Azrad's death marked the city's third fatality so far this year.
This is a very discouraging trend. It's very worrisome. - Érinn Cunningham
In May, a 60-year-old man was killed in a hit and run as he was travelling west in a bike lane on Laurier Avenue W. In July, 13-year-old Simon Khouri died after he was critically injured in a collision with a vehicle on Jeanne d'Arc Boulevard.
A man using a motorized scooter also died this summer after he collided with an SUV on West Hunt Club Road.
"We know that cycling is growing in Ottawa at a very healthy clip, but that we need to also step up the amount we're investing into cycling safety to make sure that it remains a safe activity," said Érinn Cunningham, who sits on Bike Ottawa's board of directors. "But there's clearly more that we need to do to continue that trend toward less fatalities."
- Cyclist dies after downtown hit and run
- 13-year-old cyclist dies of injuries from Orléans crash
- Scooter driver killed in West Hunt Club Road crash
'A very discouraging trend'
The city is still reeling from the three deaths — a number that could increase before the year is out. The fatalities are an increase from the past two years, which saw fewer cyclists killed in collisions.

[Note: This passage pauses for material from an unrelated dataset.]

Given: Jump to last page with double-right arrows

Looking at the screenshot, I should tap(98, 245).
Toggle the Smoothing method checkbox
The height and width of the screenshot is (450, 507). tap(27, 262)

According to the City of Ottawa's annual road safety data, there was one cyclist death in 2018, and none the year before.
"This is a very discouraging trend. It's very worrisome," said Cunningham, who bikes in the city himself. "It appeared that we were on a downward trend but this year has obviously been full of tragedy."
That doesn't mean 2019 is a particularly dangerous year for cyclists to hit the road — the average number of fatalities in the past 10 years is about two.
"Generally, I think we've made good progress in starting to build safer cycling facilities. But there's sometimes a tendency to not build out cycling infrastructure that connects well to other parts to make it easier to get around the city," Cunningham said. "There are still places where ... cyclists are still forced to share the road with fast moving vehicles. I don't think we are investing enough as a city to really start closing that gap."
After May's hit-and-run incident on Laurier Avenue W., the city announced a series of interim changes to the area where the collision occurred.
Those improvements include replacing yield signs with stop signs, flexible stakes along the Laurier bike lane and a bike signal at the crosswalk between Confederation Park and City Hall.
Bike Ottawa is also calling for a "Vision Zero" approach to bike safety, an approach that follows an international model aiming to eliminate all collisions between cyclists and vehicles.
That means that cities won't "accept any fatalities on our roads as being acceptable and that we start designing our roads to reflect this principle," Cunningham explained. "We recognize that people will always make mistakes on the road or bad decisions, but with proper engineering we can prevent fatalities and serious injuries."
Somerset ward Coun. Catherine McKenney also voiced support for the approach.
But Cunningham says the city needs to work quickly following the tragedies to implement longer-term solutions that prioritize cyclist safety.
"Our roads should be built so that when collisions do happen, they don't they don't lead to tragic outcomes," he said.